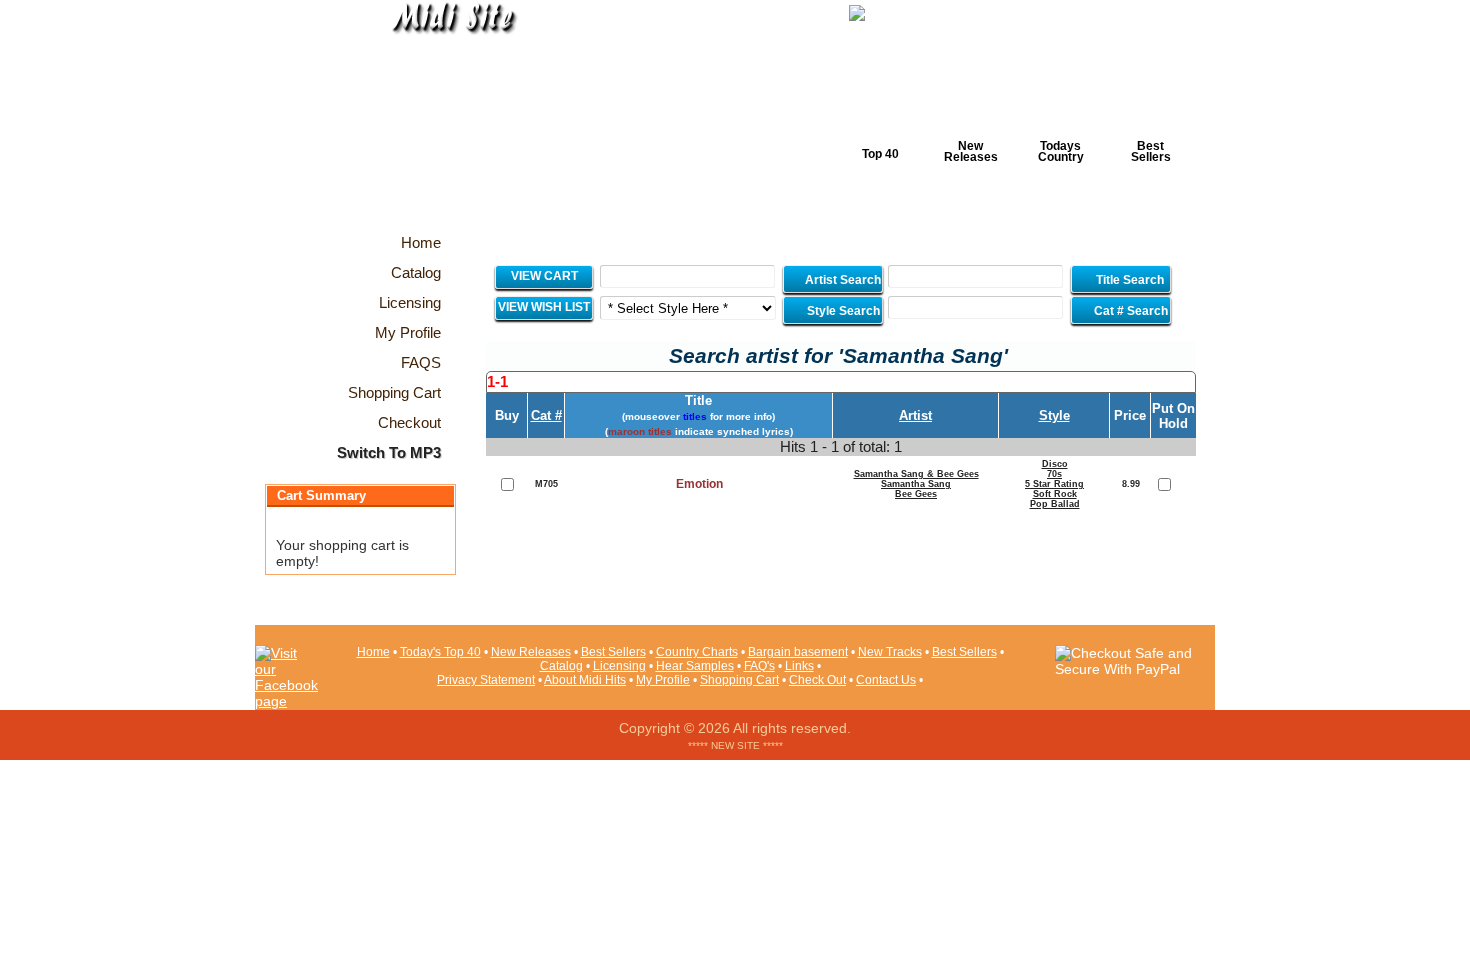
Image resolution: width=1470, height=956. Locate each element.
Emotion (699, 484)
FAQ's (759, 666)
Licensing (619, 666)
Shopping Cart (739, 680)
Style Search (842, 311)
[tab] (841, 382)
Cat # (546, 415)
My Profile (663, 680)
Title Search (1130, 280)
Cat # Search (1129, 311)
• • • •
> Problem to solve: Each line above with the word "Search" needs to be copied.

> Final answer:
Style Search (842, 311)
Title Search (1130, 280)
Cat # Search (1129, 311)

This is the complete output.